Managing pastures for sheep
The pasture (or range) resource is often the most neglected part of the sheep
enterprise, yet it usually provides the majority of nutrients
to the stock. Pasture that is properly managed has
the potential to minimize feed costs and increase profits. Pasture
is the most natural diet for sheep and other ruminant animals.
Though pasture is not without its own risks, fewer digestive problems
are usually encountered when sheep and lambs spend the majority of their time grazing.
A pasture can be comprised of many different kinds of plants.
Which species to plant depends upon the purpose of the pasture,
the climate, and soil type. Soil survey maps can help with the
latter. The best pastures usually contain a mixture of grasses
and legumes. Commercial pasture mixes usually contain several grass and legumes and sometimes forbs.
Cool season grasses
In many climates, cool season grasses form the basis of most sheep pastures. Cool
season grasses are annual or perennial plants that begin growth
during the fall or winter and grow to spring or early summer.
Cool season grasses are not damaged by sub-freezing temperatures.

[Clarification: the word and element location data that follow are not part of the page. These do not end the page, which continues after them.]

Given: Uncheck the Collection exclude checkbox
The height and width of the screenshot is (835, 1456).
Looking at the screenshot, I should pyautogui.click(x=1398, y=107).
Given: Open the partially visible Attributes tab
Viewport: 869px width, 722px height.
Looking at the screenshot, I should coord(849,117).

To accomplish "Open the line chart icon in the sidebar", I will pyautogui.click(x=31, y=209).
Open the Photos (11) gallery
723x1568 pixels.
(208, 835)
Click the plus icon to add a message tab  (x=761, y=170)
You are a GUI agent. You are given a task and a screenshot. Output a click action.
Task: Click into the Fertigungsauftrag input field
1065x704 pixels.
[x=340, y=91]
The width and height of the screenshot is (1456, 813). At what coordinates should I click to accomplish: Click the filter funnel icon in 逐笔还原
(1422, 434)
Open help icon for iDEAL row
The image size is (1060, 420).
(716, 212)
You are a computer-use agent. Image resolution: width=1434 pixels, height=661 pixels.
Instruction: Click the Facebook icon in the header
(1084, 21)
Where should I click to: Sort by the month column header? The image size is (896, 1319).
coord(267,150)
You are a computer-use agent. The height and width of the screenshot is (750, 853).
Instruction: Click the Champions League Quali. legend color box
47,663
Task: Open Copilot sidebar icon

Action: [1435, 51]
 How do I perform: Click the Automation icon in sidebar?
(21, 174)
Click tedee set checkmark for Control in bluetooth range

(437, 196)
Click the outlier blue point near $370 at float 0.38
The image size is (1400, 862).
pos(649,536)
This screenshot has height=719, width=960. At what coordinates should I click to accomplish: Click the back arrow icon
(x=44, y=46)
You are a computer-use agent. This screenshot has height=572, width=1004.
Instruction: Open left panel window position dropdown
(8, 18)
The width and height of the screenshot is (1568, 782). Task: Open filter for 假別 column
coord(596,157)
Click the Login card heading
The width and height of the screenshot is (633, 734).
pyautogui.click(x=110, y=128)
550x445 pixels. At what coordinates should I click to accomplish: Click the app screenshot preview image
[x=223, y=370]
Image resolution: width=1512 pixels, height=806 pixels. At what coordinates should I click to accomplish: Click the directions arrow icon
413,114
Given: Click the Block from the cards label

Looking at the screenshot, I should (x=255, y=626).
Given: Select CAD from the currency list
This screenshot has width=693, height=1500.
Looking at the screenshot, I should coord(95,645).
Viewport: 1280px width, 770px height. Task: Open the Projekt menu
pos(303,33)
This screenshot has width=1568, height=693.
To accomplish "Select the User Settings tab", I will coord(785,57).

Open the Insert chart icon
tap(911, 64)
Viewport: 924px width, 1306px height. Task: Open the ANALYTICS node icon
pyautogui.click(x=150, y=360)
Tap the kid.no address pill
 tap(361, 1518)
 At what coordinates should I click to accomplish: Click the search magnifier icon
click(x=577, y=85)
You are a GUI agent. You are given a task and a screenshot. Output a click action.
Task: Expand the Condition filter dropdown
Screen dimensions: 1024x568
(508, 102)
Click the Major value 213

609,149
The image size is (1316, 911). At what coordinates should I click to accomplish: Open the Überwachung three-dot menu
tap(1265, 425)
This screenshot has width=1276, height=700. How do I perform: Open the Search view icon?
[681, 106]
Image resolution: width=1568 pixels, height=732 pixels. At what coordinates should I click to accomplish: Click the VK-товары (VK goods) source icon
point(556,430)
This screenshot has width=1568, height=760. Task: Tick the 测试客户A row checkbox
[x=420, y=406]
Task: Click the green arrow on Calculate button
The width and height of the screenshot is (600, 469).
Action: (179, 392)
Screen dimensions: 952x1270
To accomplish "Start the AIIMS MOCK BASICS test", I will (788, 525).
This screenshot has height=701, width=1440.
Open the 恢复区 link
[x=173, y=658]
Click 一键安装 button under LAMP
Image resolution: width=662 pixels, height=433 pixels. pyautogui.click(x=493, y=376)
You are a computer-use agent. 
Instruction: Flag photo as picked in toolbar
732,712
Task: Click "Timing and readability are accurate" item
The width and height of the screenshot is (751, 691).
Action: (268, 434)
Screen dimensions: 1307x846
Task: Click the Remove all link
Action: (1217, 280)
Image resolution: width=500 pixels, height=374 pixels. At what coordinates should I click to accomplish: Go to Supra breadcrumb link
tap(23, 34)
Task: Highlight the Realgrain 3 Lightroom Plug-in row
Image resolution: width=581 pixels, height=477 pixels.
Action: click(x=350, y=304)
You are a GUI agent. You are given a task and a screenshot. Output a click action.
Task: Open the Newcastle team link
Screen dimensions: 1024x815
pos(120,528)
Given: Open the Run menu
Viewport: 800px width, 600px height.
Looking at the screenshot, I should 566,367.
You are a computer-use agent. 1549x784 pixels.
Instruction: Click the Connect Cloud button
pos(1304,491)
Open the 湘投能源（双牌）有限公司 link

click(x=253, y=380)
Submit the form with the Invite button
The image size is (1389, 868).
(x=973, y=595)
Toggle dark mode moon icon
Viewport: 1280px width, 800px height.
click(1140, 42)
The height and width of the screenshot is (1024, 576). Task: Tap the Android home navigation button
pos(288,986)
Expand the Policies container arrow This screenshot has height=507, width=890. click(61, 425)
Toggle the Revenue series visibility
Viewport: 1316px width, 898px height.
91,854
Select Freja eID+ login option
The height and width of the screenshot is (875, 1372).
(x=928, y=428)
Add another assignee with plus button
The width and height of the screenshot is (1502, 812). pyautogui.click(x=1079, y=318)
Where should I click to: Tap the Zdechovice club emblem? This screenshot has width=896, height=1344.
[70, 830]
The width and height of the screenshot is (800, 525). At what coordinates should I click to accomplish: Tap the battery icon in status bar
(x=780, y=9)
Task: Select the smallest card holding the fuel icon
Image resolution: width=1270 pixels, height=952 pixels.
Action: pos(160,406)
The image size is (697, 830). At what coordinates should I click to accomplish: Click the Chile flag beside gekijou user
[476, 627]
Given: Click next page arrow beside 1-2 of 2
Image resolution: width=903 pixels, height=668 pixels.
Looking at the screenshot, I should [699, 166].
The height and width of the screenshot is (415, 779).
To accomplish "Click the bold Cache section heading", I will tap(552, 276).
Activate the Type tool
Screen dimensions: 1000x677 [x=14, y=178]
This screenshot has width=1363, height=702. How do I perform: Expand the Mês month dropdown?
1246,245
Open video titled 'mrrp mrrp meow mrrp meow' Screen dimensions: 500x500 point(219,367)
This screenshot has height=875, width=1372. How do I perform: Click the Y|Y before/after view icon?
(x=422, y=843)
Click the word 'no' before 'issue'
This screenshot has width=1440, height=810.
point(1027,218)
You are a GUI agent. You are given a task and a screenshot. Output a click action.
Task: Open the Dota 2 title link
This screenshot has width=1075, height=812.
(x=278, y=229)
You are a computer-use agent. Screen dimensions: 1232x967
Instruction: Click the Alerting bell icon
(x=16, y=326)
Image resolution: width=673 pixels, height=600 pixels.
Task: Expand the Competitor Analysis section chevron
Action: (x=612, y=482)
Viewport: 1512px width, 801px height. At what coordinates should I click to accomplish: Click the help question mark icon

However, they go mostly dormant during hot weather. Common cool season
grasses include orchardgrass, Kentucky bluegrass, tall fescue,
timothy, reed canarygrass, ryegrass, brome grasses, and wheat
Tall fescue is the most important cool season grass in the United
States. Most tall fescue is infected with a fungal endophyte
that reduces performance in grazing animals and causes reproductive
problems in horses. Sheep appear to be less affected by the
endophyte than cattle and horses. Animal performance is superior
on endophtye-free fescue, but plant persistance suffers. MaxQ
tall fescue contains a non-toxic endophyte which improves animal
performance while maintaining plant performance.
Tall fescue is the most desirable grass to stockpile for late
fall and winter grazing. Unlike the summer forage, fall-saved
fescue is palatable and high in digestibility. Forage quality
losses after frost are less for fescue than other forages. Endophyte
toxicity of stockpiled fescue declines with time.
Legume plants are known for their ability to fix atmospheric nitrogen.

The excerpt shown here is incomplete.